What is needed :: Select all lines holding the word "Апартаменты" from the entries that follow.

Listed entries below:

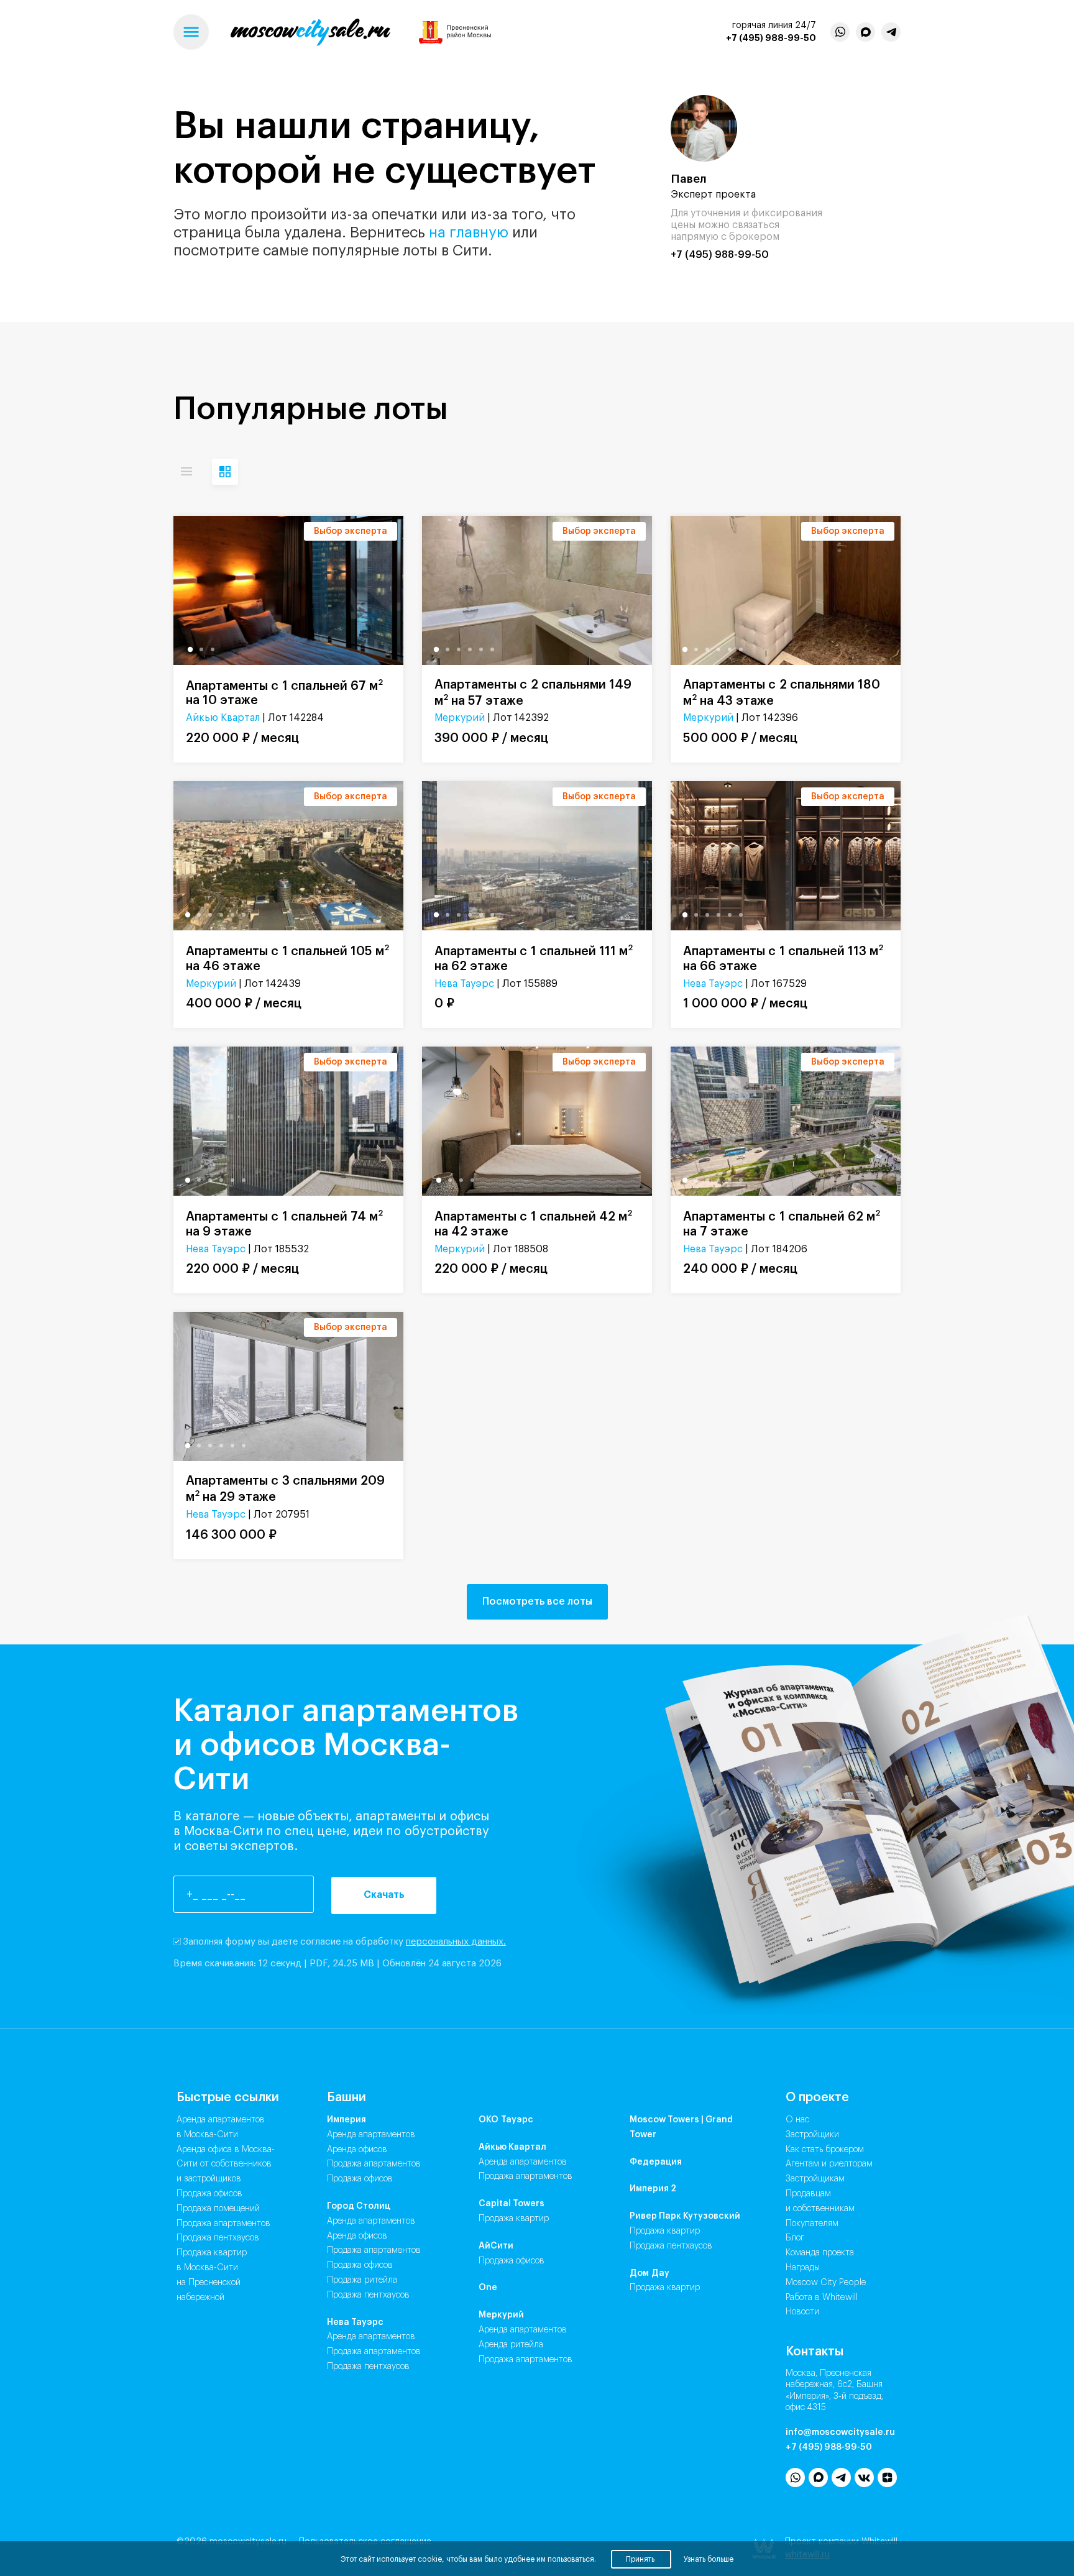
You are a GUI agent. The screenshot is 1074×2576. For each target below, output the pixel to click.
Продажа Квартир (514, 2218)
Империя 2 (653, 2188)
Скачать (384, 1895)
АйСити (496, 2246)
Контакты (814, 2351)
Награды (803, 2267)
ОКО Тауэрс (506, 2119)
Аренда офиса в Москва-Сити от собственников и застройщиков (226, 2164)
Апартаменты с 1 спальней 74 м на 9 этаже (284, 1223)
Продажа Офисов (360, 2179)
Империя (346, 2119)
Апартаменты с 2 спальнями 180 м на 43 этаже (781, 693)
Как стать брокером (825, 2149)
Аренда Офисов (357, 2149)
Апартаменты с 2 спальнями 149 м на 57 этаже (532, 693)
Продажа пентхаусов (218, 2238)
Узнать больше (708, 2559)
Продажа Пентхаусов (368, 2295)
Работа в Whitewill (822, 2297)
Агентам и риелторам (829, 2164)
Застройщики (812, 2134)
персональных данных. (456, 1941)
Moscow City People (826, 2282)
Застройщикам (815, 2179)
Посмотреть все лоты (537, 1602)
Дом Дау (649, 2273)
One (488, 2287)
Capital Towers (511, 2203)
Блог (795, 2238)
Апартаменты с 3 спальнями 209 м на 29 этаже (285, 1489)
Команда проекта (820, 2252)
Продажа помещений (218, 2208)
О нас (797, 2119)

End of Listed entries.

Exercise result ::
Апартаменты с 1 спальней 74 м на 9 этаже (284, 1223)
Апартаменты с 2 спальнями 180 м на 43 этаже (781, 693)
Апартаменты с 2 спальнями 149 м на 57 этаже (532, 693)
Апартаменты с 3 спальнями 209 м на 29 этаже (285, 1489)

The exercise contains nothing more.